A Closer Look at “Contemporary” Music
When Christopher James Lees (pictured to the right), conductor of the University of Michigan Contemporary Directions Ensemble (CDE), challenged the literal meaning of “contemporary” before the group’s concert last Wednesday, he imbued the performance with special significance. The concert, dubbed “homage to the masters”, aimed to explore certain works’ and composers’ relevance, chronology notwithstanding, and featured Morton Feldman’s Madame Press Died Last Week at 90 (1970), Toru Takemitsu’s Air (1995), George Perle’s Six Celebratory Inventions (1995), Benjamin Lees’s Piano Trio no. 2 (1998) and Gyorgy Ligeti’s Chamber Concerto (1970) (additionally, Elliott Carter’s Gra (1975) was supposed to be played but the soloist was indisposed by illness).
I was surprised by the unwitting timeliness of Maestro Lees’ comments in relation to the faculty recital I attended the night before, a performance by Stephen Rush of a handful of works for piano and drum set. Rush is the director of the University of Michigan’s Digital Media Ensemble, and an acclaimed composer, jazz pianist and music author. Though he has worked with traditional genres, Rush’s music is decidedly unconventional and avant-garde, epitomized Tuesday night by a free-flowing mixture of improvised and composed-out materials. For this reason, I cannot tell you exactly what he played that night because the program was determined on the spot.
The music on both concerts was certainly modern, but which pieces were more contemporary? Pure chronology is a dangerous guide in this argument because “recent” and “contemporary” are not perfect synonyms. Rather, contemporariness springs from how an item or individual fits within the present, a distinction noted by Maestro Lees when he insisted that composers should not lose their cultural relevance once they die. The degree to which a piece of music represents the time in which is was written is hard to gauge in an era of music history without strict stylistic rigor. My opinion here is, of course, limited by my personal knowledge, but the most clearly outdated work between these two concerts was Ligeti’s Chamber Concerto.

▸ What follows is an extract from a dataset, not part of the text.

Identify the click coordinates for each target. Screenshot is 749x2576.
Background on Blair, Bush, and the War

The work’s pervasive sound mass textures are representative of when it was written; further, the momentum of Ligeti’s musical development leaves little doubt that the Chamber Concerto is an ascending step along his career path, not its culmination.

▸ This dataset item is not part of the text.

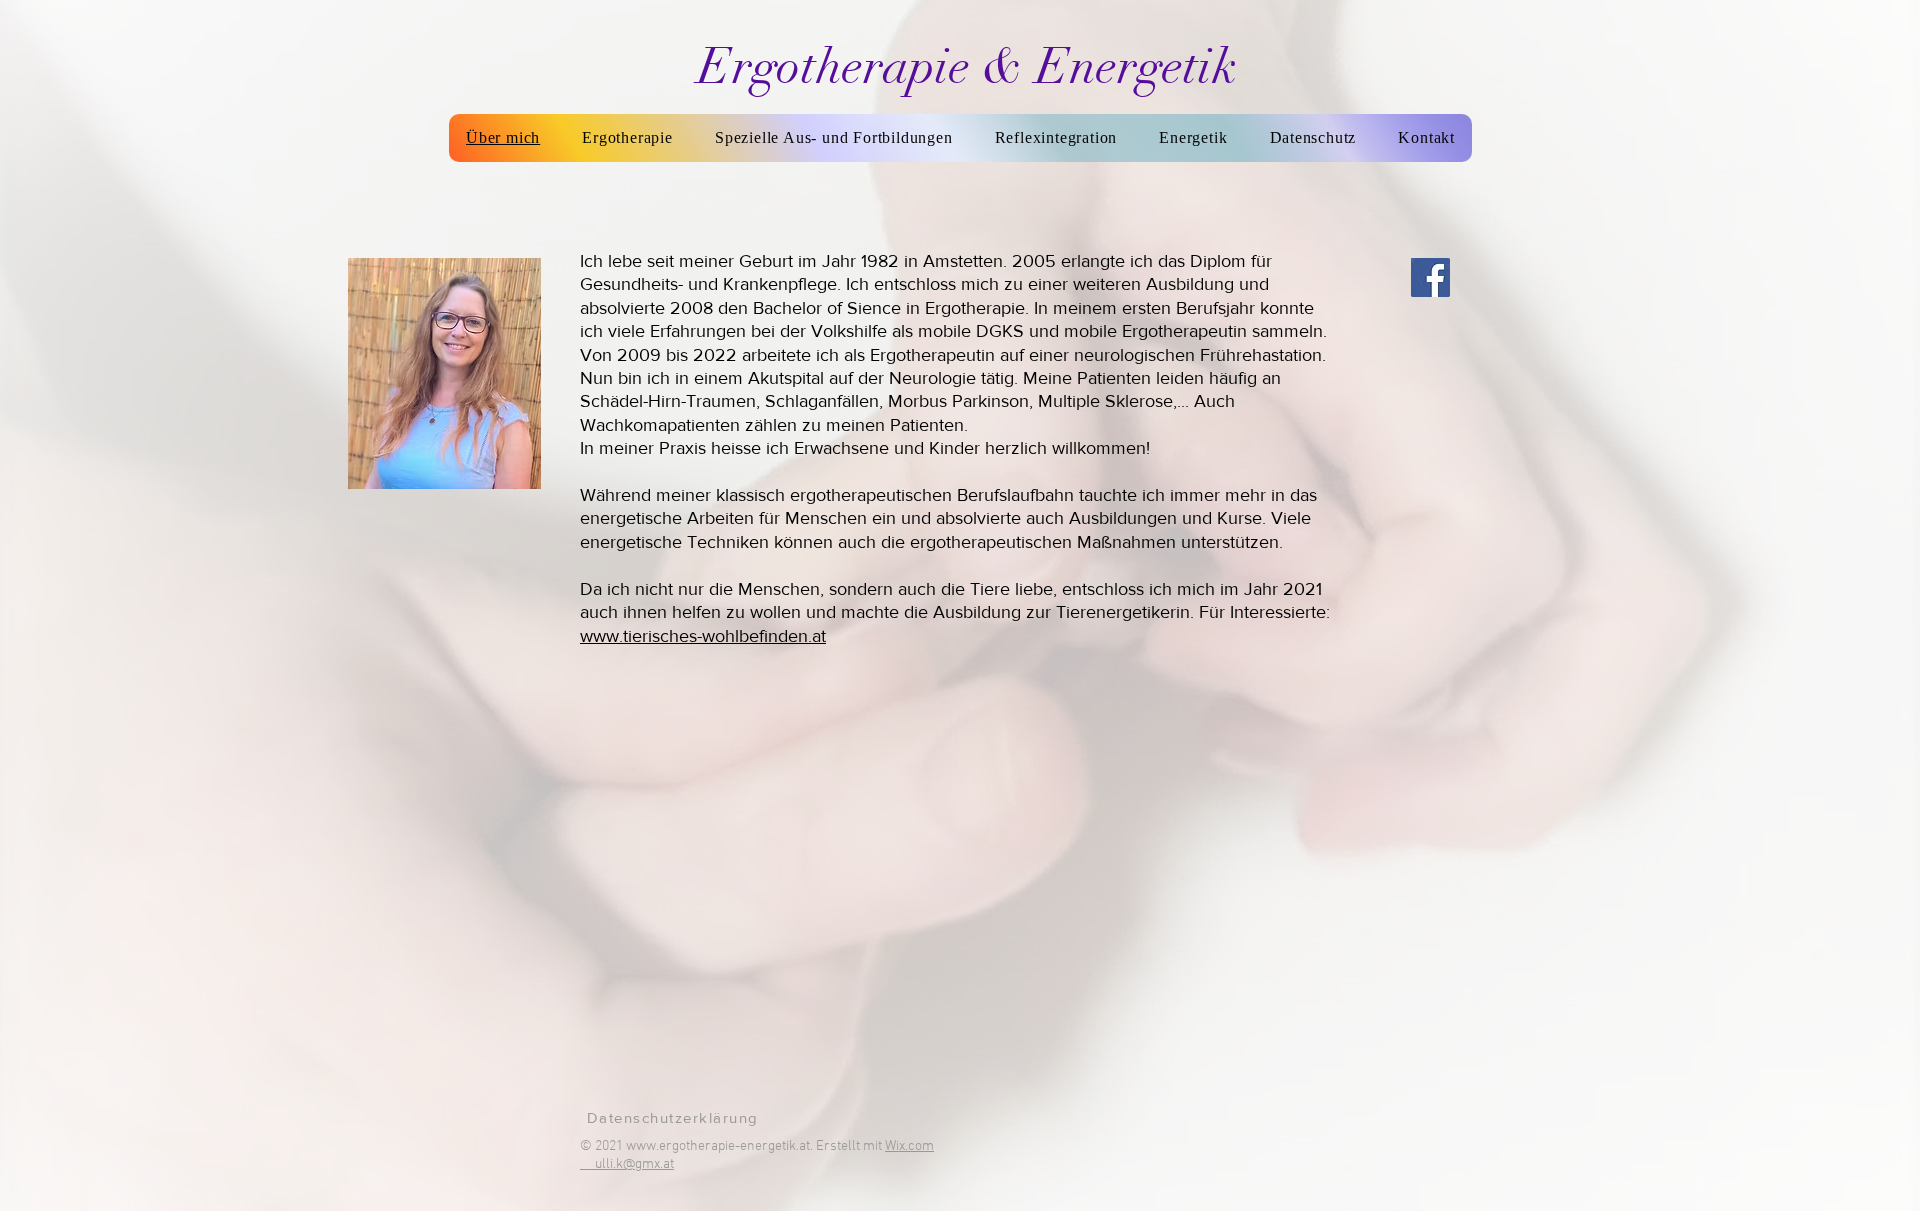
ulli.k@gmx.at (634, 1164)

More emblematic of art music’s recent history is the re-exploration of traditional harmonic structures and blending diverse influences. Benjamin Lees’ Piano Trio no. 2 “Silent Voices” (1998) best symbolized this trend among the pieces presented on Wednesday night’s concert. Like so many other living composers, Lees attempts to reinterpret functional tertian sonorities within a non-tonal landscape, but Lees, unfortunately, fails where so many others have succeeded. Piano Trio no. 2 is based on an arpeggio, but stalls shortly after this ideas is introduced. Lacking the sophisticated balance of order and chaos, tradition and progress we admire and herald in Schnittke, Rochberg, Rihm and many, many more, Piano Trio no. 2 is painfully ham-handed and seemed out of place along side the other works on the program.
In stark contrast, Stephen Rush’s compositions deftly combined a bounty of influences more diverse than one could anticipate. Ostensibly guided by his eccentricity, Rush’s performance Tuesday night included heaping servings of jazz and noise music, a duck-call rap solo, and multiple moments that smacked of Boulez and Webern, if they were to write or had written for piano and drum set. On account of these multifarious references, one could say Rush’s music captures the musically diverse period in which we live, but does eclecticism necessarily impart contemporariness? In the age of iPods and YoutTube, I am inclined to respond in the affirmative, but I am hesitant. On the surface, highly referential music would seem to be the best representative of the present cultural mélange, but it is more likely true that this varied musical landscape cannot be captured in a single musical snapshot.
In the end, these two concerts best represent contemporary music when seen together. While Steve Rush’s extemporaneous and heterogeneous creations signify the frontiers living composers explore with their music, one cannot hear his – or any other composer’s – works as isolated musical events. Rather, all contemporary music ramifies a singular tradition such that the green buds of art music’s future are intimately connected to the accomplishments of yesterday’s masters, regardless of how far musical style may stray from this central locus.
Maestro Christopher James Lees was certainly on to something Wednesday night when he exposed the misguidance behind labeling music “contemporary”. A piece of music relates to multiple time periods at once, and this connection fluctuates from note to note and piece to piece with the career on one composer, not to mention a whole generation. The wisdom behind the program for last Wednesday’s Contemporary Directions Ensemble concert lies in how it showcased modern music’s recent past, setting the stage for those works that form the youngest branch of music history. Combined with Stephen Rush’s recital, these concerts illustrate the importance of viewing music as part of the flow of music history and convincingly argue the problematics of describing music as “contemporary”.